Diversification Opportunities for US Treasury and Calamos Antetokounmpo
0.09 | Correlation Coefficient |
Significant diversification
The 3 months correlation between UTWY and Calamos is 0.09. Overlapping area represents the amount of risk that can be diversified away by holding US Treasury 20 and Calamos Antetokounmpo Global in the same portfolio, assuming nothing else is changed. The correlation between historical prices or returns on Calamos Antetokounmpo and US Treasury is a relative statistical measure of the degree to which these equity instruments tend to move together. The correlation coefficient measures the extent to which returns on US Treasury 20 are associated (or correlated) with Calamos Antetokounmpo. Values of the correlation coefficient range from -1 to +1, where. The correlation of zero (0) is possible when the price movement of Calamos Antetokounmpo has no effect on the direction of US Treasury i.e., US Treasury and Calamos Antetokounmpo go up and down completely randomly.

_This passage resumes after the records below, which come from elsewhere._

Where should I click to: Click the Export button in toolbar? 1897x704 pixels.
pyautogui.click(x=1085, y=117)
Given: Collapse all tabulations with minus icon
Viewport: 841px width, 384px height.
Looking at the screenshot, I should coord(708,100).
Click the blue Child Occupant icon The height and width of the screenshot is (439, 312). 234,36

Pair Corralation between US Treasury and Calamos Antetokounmpo
Given the investment horizon of 90 days US Treasury 20 is expected to under-perform the Calamos Antetokounmpo. In addition to that, US Treasury is 1.11 times more volatile than Calamos Antetokounmpo Global. It trades about -0.03 of its total potential returns per unit of risk. Calamos Antetokounmpo Global is currently generating about 0.06 per unit of volatility. If you would invest 2,442 in Calamos Antetokounmpo Global on August 26, 2024 and sell it today you would earn a total of 522.00 from holding Calamos Antetokounmpo Global or generate 21.38% return on investment over 90 days.

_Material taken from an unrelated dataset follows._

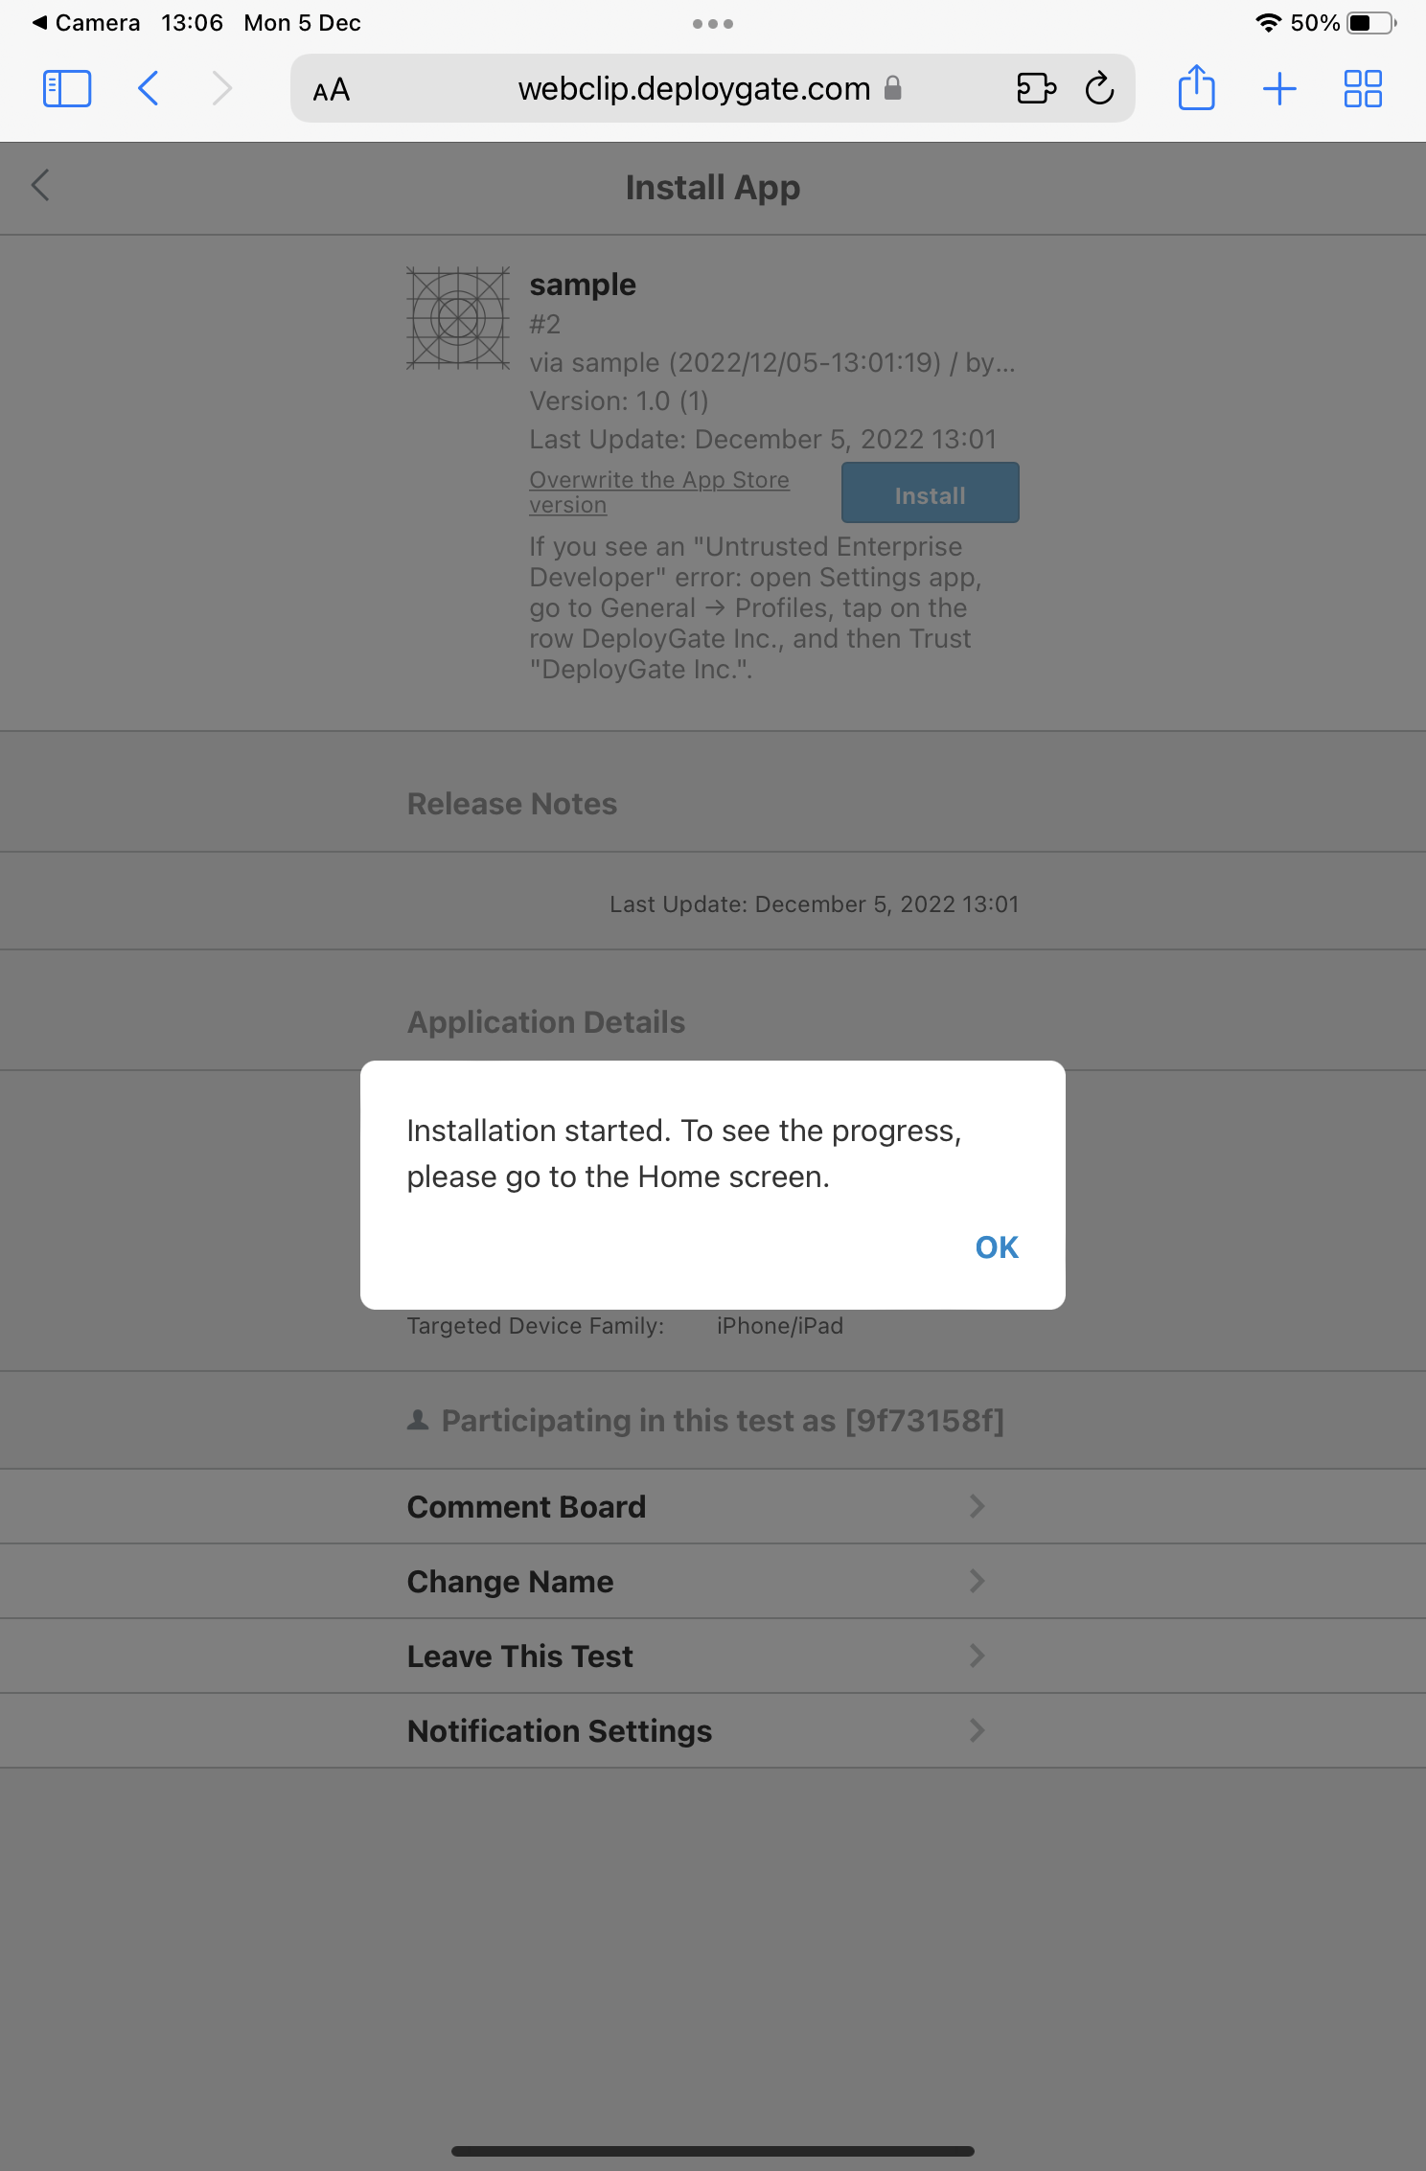Click the back navigation arrow in Safari toolbar

[148, 88]
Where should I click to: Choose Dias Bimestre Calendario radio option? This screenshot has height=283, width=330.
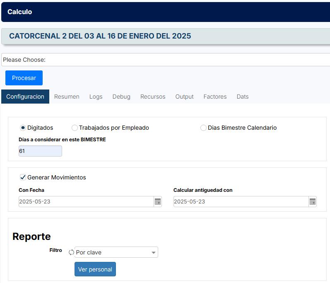(203, 128)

Time Period | 3 Months [change] |
Direction | Moves Together |
Strength | Insignificant |
Accuracy | 92.53% |
Values | Daily Returns |
US Treasury 20 vs. Calamos Antetokounmpo Global
Performance |
Timeline |
US Treasury 20 |
Calamos Antetokounmpo |
US Treasury and Calamos Antetokounmpo Volatility Contrast
Predicted Return Density |
Returns |
Pair Trading with US Treasury and Calamos Antetokounmpo
The main advantage of trading using opposite US Treasury and Calamos Antetokounmpo positions is that it hedges away some unsystematic risk. Because of two separate transactions, even if US Treasury position performs unexpectedly, Calamos Antetokounmpo can make up some of the losses. Pair trading also minimizes risk from directional movements in the market. For example, if an entire industry or sector drops because of unexpected headlines, the short position in Calamos Antetokounmpo will offset losses from the drop in Calamos Antetokounmpo's long position.US Treasury vs. US Treasury 30 | US Treasury vs. US Treasury 5 | US Treasury vs. US Treasury 7 | US Treasury vs. US Treasury 3 |
Calamos Antetokounmpo vs. iShares MSCI Emerging | Calamos Antetokounmpo vs. BMO Long Federal | Calamos Antetokounmpo vs. iShares MSCI EAFE | Calamos Antetokounmpo vs. Vanguard Total Market |
Check out your portfolio center.Note that this page's information should be used as a complementary analysis to find the right mix of equity instruments to add to your existing portfolios or create a brand new portfolio. You can also try the FinTech Suite module to use AI to screen and filter profitable investment opportunities.